The first is how the Lord prepares me for future experiences, opportunities, and stewardship. But my preparation is contingent on my willingness to respond to His call. I learned something today that I have decided to call, in tribute to Nephi, "The Law of Go and Do."
In the story of the Brass Plates, Nephi was told where to GO to get the plates (back to Jerusalem), but he was not told how to DO it. It took a couple of tries until the Spirit intervened and gave Nephi explicit instructions for the plates to finally be acquired.
In the story of the Broken Bow, Nephi, finding himself and his family without food, decides that sitting around starving to death isn't they way he wants to die, so he forms a bow in with to find food (the DO part). Then, Nephi asks his father where he needs to go to find the food (the GO part).

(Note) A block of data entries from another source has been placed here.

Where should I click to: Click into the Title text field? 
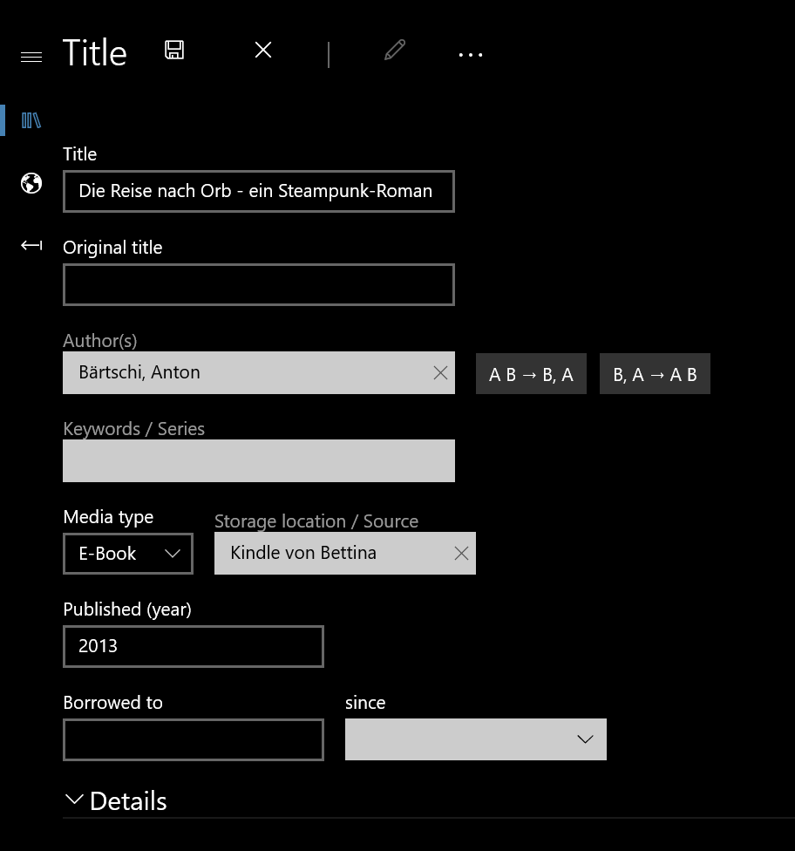point(258,192)
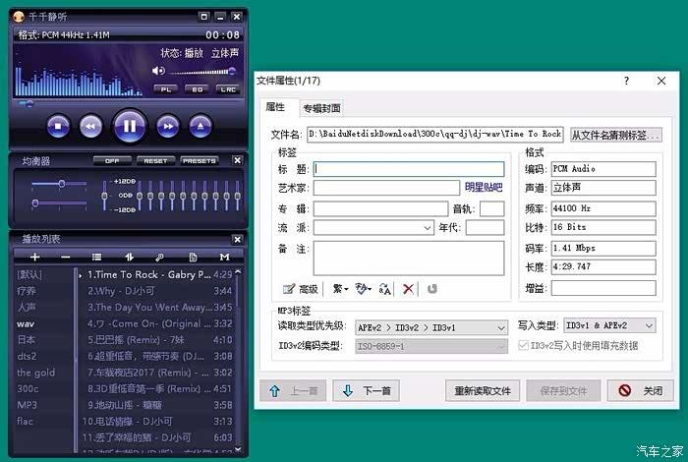Viewport: 688px width, 462px height.
Task: Toggle the LRC lyrics window button
Action: (228, 89)
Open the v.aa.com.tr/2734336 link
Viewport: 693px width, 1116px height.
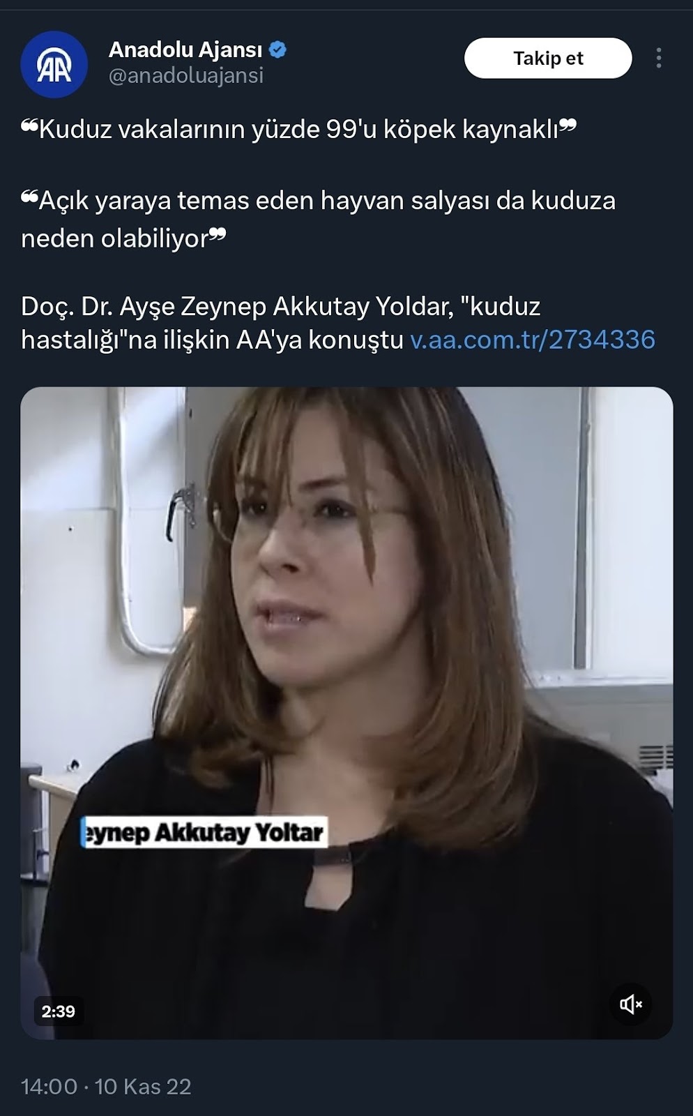point(533,340)
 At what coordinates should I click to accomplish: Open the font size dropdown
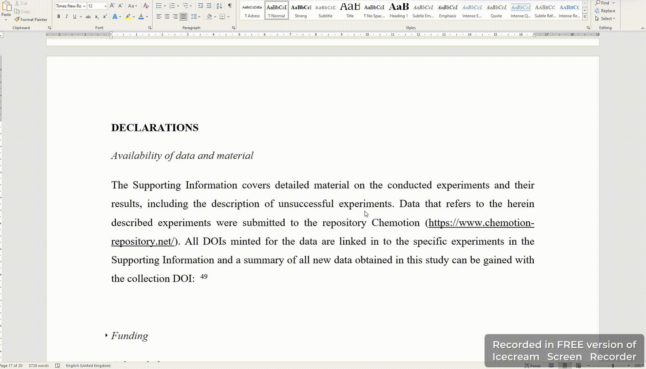tap(106, 6)
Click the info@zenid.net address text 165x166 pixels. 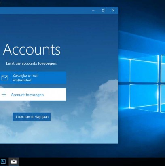(22, 80)
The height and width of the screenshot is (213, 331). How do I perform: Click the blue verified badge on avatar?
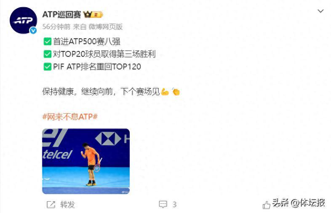click(x=33, y=30)
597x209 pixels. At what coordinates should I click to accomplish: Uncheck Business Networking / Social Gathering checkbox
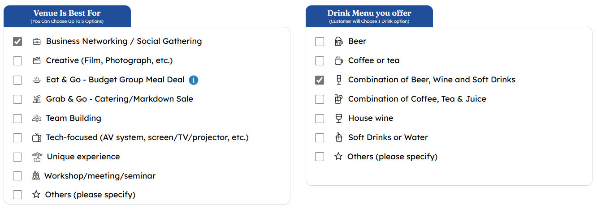point(17,42)
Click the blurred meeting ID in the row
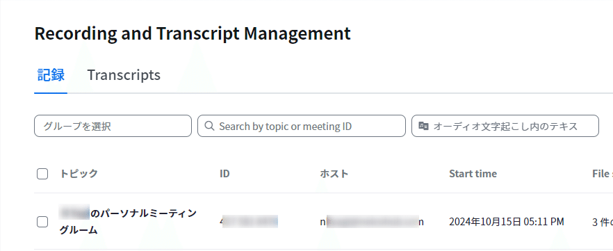613x251 pixels. click(249, 222)
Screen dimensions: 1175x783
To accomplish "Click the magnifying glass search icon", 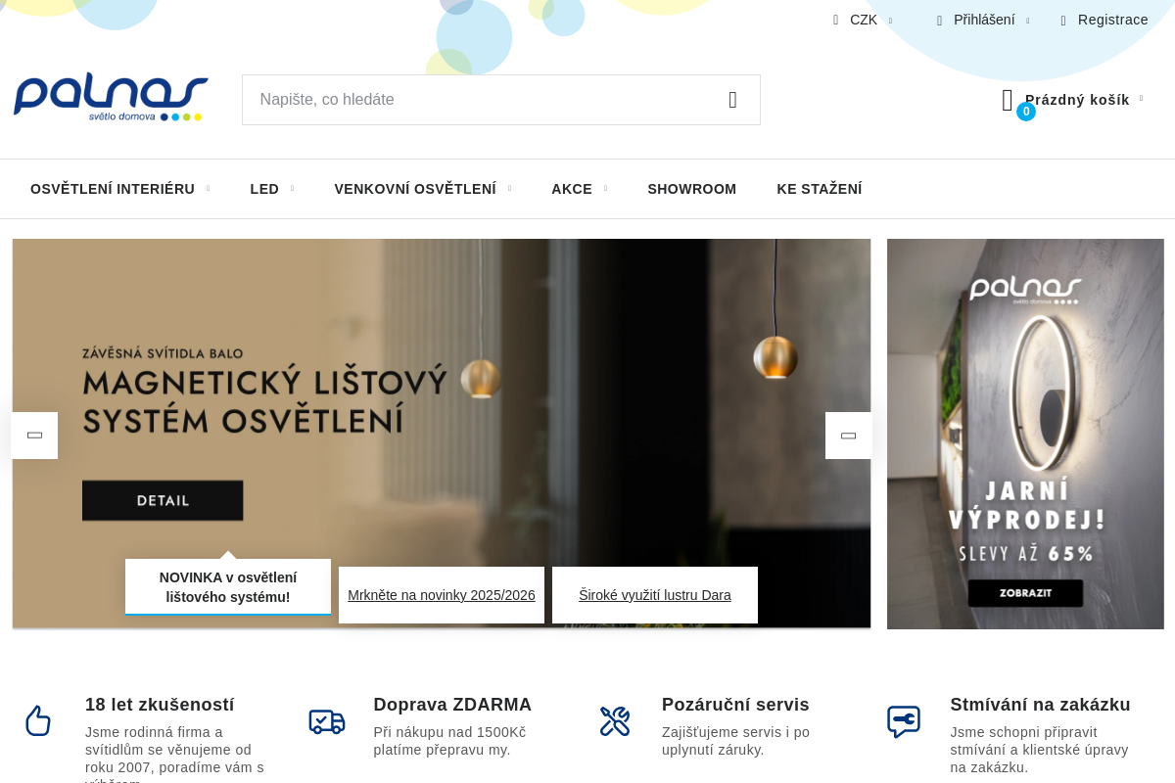I will [x=732, y=99].
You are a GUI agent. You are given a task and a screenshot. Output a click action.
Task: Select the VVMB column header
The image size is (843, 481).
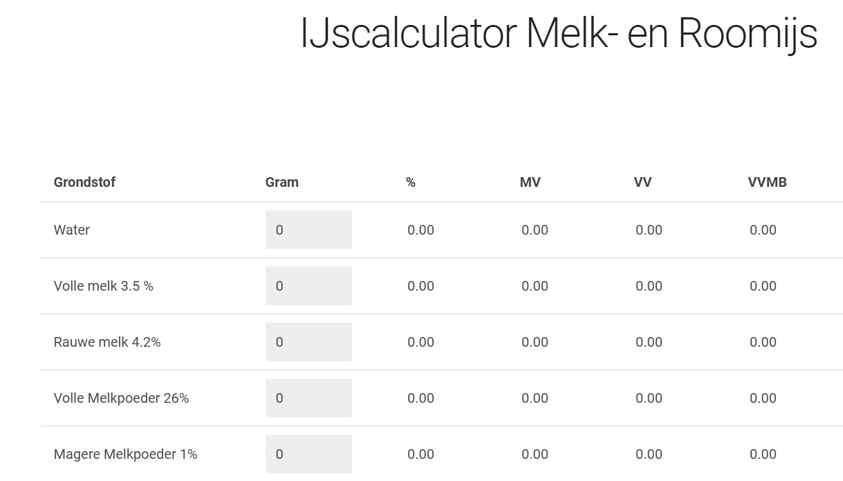click(767, 182)
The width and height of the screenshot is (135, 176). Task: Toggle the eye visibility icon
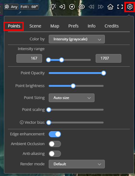click(82, 7)
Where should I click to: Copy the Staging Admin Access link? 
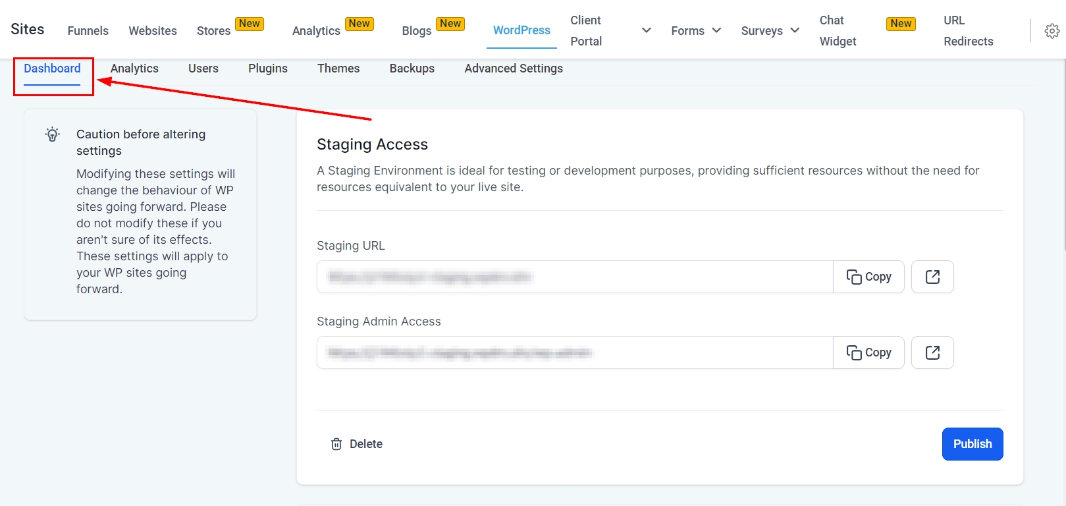coord(868,352)
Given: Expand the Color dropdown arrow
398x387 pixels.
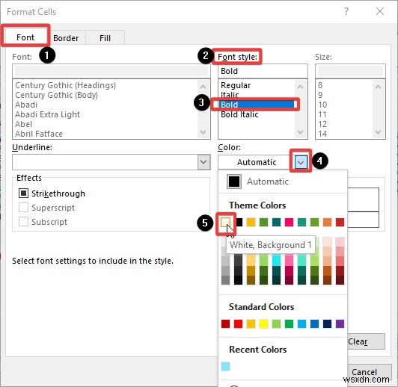Looking at the screenshot, I should click(301, 162).
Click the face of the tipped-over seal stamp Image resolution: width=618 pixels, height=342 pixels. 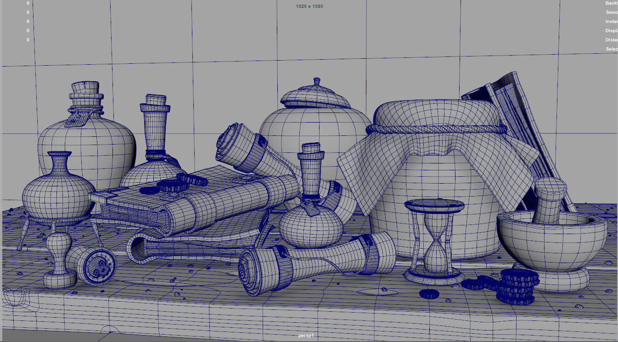(x=98, y=267)
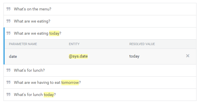
Task: Click the ENTITY column header
Action: pyautogui.click(x=74, y=44)

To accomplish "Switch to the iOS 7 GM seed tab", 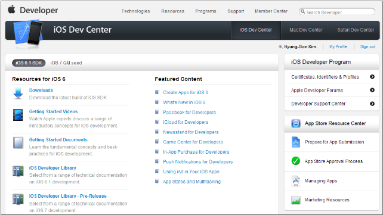I will pos(66,63).
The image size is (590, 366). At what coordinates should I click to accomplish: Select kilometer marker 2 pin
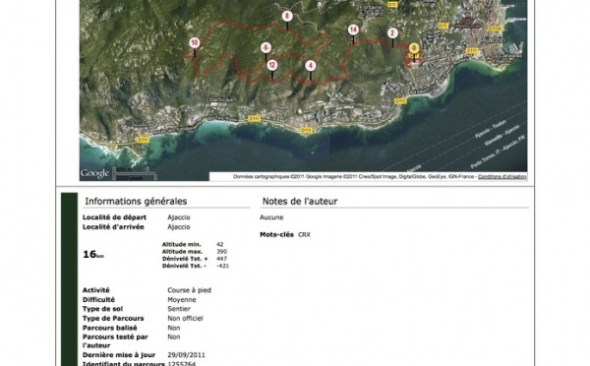pos(392,33)
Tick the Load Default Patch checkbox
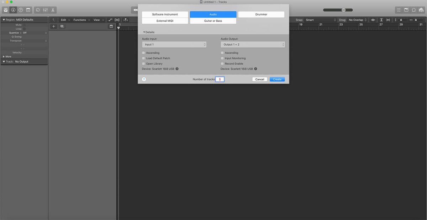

Finally, we come to the story of the Ship Builder. To me, it is the culmination of the "go and do." Nephi, in this part of his leave-home-live in the wilderness-find-the-promised-land experience, is not only told how to build is ship, but is shown how to forge the tools wherewith to make the ship, how to get his brothers to help (quite shocking, if you ask me), and how to navigate through the waters to the promised land. All of this ultimately prepares Nephi to be a spiritual leader and founding colonizer for the entire Nephite civilization.
These instructive stories teach me that sometimes the Spirit will merely direct where I need to go; other times, the Spirit will direct me as what to do; and sometimes, I will be told what I should say and shown what to do.
The trick is to keep on going and doing, just as He asks.
* * *
The second point of pondering for me today has been that word murmur, found 30 times in the Book of Mormon, 20 of those in 1 and 2 Nephi! Murmur means "an expression of discontent by grumbling."
And I know where grumbling leads. Murmuring makes my heart see everything as an annoyance. Especially God's commandments. Too hard to do.
So here's the thing. Laman and Lemuel had some very legit questions regarding the things Lehi saw in his dream. I believe they very much wanted to know what their father's dream meant and how it affected them, just like Nephi did. But the difference was, Laman and Lemuel did not want to pay the price of knowing for themselves.
Nephi wrote that Lehi "truly spake many great things unto them, which were hard to be understood, save a man should inquire of the Lord; and they being hard in their hearts, therefore they [meaning Laman and Lemuel] did not look unto the Lord as they ought."
So 1 Nephi 15 is the watered-down version of the explanations to their questions from Nephi, the one who paid the price to know the grandeur of Lehi's vision. In essence, it is the second explanation (e.g. second witness) given to us about what Lehi's dream means.
And so, relevant to me, in this day of prophetic revelation, I incorporated that idea into the 9th Article of Faith, as a reminder for me to look with an eye of faith, to inquire of God, and look to Him in every thought (doubt not, fear not).
I believe all that God has revealed, all that He does now reveal, and I believe that He will yet reveal many great and important things pertaining to the Kingdom of God that will be hard to be understood unless I inquire of the Lord.